** Material shown **
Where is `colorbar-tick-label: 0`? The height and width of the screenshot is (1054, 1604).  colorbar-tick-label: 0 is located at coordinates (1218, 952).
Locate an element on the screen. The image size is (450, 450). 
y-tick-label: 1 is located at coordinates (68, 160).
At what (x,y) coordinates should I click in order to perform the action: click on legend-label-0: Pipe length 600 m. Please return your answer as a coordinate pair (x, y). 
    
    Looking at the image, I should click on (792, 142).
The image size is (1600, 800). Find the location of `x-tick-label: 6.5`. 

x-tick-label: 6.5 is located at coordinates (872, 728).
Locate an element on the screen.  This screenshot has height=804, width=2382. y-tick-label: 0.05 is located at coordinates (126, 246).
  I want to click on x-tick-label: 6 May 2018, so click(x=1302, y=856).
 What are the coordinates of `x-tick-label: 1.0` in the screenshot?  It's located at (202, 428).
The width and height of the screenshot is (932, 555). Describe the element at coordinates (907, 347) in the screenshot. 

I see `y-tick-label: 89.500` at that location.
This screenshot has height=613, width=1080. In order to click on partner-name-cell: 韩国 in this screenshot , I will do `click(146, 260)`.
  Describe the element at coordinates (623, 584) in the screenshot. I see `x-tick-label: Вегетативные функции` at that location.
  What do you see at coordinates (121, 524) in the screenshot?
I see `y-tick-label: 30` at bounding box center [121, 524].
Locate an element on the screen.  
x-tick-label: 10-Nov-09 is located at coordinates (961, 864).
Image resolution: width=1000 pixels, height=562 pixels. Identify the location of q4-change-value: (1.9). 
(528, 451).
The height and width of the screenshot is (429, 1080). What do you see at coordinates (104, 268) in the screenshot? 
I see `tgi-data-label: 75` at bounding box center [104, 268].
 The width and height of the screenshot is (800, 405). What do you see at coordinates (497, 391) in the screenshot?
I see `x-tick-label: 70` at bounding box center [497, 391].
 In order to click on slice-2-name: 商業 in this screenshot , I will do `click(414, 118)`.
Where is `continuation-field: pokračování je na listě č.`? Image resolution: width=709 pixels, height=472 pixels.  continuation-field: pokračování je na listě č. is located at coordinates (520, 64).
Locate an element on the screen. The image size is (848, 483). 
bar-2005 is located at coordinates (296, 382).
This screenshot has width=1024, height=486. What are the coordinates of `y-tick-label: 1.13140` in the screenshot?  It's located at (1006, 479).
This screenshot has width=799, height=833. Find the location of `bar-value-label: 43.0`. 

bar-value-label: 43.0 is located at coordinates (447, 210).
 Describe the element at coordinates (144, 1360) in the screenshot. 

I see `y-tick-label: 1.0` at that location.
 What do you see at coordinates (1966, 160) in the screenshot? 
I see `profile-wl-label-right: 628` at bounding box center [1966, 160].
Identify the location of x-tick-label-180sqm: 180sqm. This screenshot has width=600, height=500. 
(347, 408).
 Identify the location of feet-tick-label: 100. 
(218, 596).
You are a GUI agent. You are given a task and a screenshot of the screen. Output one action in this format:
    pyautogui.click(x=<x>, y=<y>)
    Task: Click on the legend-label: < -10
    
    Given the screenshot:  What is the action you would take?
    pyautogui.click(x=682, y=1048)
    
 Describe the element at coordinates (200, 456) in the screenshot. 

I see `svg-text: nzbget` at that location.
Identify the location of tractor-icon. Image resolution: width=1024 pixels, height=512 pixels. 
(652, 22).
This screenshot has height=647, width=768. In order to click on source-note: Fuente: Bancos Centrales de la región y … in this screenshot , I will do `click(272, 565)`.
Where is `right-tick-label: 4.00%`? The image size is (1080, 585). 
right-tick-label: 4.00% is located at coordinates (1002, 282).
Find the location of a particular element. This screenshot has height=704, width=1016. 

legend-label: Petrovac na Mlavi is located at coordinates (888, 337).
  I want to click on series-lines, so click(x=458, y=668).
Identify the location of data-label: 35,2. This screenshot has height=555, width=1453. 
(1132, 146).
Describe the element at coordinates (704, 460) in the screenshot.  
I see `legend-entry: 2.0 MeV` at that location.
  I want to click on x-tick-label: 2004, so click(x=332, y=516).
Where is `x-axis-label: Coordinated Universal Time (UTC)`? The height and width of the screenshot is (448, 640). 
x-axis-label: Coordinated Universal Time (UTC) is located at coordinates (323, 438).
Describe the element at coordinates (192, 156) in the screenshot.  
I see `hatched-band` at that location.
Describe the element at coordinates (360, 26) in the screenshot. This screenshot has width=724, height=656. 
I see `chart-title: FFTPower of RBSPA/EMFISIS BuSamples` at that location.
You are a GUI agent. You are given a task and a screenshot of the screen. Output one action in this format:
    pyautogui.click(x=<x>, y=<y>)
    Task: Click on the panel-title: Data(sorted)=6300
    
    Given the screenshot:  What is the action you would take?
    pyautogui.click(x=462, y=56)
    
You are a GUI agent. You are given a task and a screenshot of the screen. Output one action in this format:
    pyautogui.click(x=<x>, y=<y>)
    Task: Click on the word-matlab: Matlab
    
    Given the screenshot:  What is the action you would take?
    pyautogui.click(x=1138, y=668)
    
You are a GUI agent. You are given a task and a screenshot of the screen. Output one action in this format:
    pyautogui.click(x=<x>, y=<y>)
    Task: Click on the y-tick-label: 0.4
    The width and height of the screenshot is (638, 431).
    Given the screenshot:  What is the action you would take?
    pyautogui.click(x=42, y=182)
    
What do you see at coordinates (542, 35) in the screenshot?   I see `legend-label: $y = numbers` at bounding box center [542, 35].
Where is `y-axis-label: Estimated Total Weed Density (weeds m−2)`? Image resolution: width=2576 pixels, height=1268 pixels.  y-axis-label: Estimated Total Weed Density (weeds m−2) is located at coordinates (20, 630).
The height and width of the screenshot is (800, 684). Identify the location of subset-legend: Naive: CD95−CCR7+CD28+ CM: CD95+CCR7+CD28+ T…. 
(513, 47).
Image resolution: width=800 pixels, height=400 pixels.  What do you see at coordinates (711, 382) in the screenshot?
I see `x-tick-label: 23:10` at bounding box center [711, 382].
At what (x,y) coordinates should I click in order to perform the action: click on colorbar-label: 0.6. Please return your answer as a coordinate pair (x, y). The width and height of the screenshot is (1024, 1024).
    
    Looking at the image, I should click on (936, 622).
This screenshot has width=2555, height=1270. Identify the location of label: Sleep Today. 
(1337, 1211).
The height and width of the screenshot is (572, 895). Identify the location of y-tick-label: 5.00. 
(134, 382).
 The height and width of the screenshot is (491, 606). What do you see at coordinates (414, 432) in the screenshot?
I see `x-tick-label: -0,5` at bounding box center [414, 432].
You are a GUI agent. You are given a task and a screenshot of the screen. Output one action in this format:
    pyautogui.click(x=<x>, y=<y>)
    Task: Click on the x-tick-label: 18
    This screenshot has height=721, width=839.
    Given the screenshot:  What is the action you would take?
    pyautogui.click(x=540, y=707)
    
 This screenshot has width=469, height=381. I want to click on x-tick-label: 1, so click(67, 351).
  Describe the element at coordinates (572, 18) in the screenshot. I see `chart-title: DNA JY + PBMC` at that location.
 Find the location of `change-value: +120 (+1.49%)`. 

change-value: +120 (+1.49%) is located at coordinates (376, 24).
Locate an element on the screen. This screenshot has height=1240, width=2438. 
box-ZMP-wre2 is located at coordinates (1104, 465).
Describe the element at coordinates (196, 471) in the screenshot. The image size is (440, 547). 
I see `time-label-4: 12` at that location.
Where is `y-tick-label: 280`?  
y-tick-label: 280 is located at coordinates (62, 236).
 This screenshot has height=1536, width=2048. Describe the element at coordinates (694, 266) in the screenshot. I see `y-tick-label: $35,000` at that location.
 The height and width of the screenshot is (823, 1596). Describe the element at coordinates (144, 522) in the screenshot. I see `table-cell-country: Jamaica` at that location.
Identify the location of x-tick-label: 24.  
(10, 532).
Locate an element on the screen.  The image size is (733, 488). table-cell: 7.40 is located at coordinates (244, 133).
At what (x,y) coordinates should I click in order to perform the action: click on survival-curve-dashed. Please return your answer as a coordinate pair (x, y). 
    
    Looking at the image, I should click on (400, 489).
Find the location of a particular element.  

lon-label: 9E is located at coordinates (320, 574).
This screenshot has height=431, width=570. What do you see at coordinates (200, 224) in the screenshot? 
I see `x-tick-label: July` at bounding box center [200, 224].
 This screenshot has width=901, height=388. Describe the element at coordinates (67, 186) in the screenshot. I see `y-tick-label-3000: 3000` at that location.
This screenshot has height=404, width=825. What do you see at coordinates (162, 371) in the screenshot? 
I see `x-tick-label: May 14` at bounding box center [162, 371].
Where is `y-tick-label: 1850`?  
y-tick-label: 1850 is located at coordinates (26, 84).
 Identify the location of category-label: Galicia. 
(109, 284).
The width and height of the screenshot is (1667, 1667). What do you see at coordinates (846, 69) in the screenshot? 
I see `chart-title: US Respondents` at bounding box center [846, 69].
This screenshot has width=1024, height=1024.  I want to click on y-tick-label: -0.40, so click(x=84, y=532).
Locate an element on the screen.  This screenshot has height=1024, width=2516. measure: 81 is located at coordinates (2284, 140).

** What you need to do **
Reproduce the lines from the first one through the line containing "y-tick-label: 1 is", replacing "screenshot" with "screen capture" and keeping everything else unchanged.

** Result **
Where is `colorbar-tick-label: 0`? The height and width of the screen capture is (1054, 1604).  colorbar-tick-label: 0 is located at coordinates (1218, 952).
Locate an element on the screen. The image size is (450, 450). 
y-tick-label: 1 is located at coordinates (68, 160).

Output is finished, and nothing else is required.